TASK INPUTS:
+---+

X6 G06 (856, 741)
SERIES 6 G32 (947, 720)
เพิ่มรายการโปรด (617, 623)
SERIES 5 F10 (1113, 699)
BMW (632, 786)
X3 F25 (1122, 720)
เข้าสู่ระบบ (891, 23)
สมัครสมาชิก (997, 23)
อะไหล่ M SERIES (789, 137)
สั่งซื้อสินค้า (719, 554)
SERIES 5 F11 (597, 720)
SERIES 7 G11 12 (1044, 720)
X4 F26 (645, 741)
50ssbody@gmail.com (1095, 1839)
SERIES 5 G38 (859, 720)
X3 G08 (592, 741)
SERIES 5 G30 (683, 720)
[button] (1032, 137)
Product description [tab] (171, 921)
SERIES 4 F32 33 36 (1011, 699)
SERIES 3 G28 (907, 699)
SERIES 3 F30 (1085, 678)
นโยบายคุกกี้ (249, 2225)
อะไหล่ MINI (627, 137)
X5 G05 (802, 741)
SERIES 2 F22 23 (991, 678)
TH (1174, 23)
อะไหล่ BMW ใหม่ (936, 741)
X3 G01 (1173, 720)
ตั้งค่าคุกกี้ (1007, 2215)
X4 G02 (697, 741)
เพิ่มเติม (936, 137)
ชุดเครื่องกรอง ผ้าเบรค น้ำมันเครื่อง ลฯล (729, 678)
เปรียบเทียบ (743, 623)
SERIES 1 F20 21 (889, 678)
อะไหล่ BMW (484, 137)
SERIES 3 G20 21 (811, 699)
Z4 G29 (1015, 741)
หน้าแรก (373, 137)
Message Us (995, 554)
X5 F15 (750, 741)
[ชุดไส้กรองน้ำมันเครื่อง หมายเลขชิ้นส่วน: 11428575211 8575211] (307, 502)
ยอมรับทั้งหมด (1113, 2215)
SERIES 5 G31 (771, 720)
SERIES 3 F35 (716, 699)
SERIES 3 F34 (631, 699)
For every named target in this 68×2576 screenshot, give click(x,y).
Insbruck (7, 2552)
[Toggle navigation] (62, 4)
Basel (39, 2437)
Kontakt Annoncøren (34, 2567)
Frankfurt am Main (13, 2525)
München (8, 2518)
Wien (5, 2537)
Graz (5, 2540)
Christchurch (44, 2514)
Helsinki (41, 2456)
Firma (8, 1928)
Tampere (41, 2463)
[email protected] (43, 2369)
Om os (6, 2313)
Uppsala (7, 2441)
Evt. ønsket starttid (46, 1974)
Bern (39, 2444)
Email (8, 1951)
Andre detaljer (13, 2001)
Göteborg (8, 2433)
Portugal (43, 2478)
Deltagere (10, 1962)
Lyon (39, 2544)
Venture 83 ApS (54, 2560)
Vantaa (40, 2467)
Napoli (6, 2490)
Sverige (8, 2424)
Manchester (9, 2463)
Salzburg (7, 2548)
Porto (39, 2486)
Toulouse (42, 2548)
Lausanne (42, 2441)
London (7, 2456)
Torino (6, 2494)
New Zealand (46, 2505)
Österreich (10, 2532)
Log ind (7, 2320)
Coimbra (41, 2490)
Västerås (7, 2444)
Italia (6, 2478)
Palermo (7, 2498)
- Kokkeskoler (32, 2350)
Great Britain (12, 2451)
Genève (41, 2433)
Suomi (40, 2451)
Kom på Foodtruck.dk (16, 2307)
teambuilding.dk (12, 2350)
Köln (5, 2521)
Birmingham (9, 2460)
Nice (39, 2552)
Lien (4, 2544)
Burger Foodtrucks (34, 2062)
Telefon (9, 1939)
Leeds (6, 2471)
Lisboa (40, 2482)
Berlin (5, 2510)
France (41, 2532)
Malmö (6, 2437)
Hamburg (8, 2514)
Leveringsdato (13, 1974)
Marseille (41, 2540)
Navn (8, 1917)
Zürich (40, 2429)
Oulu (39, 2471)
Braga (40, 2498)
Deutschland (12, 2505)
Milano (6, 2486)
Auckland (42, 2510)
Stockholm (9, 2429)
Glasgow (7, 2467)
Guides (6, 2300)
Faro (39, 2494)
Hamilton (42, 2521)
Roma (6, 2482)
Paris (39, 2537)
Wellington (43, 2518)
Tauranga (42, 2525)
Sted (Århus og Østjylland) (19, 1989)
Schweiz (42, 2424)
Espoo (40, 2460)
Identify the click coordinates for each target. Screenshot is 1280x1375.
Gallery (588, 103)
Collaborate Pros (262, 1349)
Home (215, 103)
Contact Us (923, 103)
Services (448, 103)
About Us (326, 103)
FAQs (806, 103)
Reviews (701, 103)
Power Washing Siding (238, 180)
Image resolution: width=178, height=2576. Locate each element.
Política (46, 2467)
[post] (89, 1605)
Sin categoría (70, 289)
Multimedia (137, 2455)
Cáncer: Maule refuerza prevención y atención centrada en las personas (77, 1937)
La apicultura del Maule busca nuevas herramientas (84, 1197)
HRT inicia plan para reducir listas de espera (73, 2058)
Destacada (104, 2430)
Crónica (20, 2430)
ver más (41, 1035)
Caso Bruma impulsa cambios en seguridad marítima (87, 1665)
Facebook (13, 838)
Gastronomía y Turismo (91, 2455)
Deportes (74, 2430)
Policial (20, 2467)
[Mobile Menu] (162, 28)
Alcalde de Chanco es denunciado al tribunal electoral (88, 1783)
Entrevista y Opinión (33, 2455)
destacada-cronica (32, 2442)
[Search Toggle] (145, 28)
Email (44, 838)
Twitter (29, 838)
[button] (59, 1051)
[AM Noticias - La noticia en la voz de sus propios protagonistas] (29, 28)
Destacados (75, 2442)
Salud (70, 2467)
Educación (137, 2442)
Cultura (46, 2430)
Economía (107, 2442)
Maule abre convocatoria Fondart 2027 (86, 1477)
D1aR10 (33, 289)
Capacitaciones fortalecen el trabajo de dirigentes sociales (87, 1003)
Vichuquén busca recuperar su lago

+---+

PROBLEM TO WORK ON:
Only lines that hold the string "นเคร" belong in the answer, so copy every one of them from the records.

RESPONSE TO THE EXERCISE:
ชุดเครื่องกรอง ผ้าเบรค น้ำมันเครื่อง ลฯล (729, 678)
[ชุดไส้กรองน้ำมันเครื่อง หมายเลขชิ้นส่วน: 11428575211 8575211] (307, 502)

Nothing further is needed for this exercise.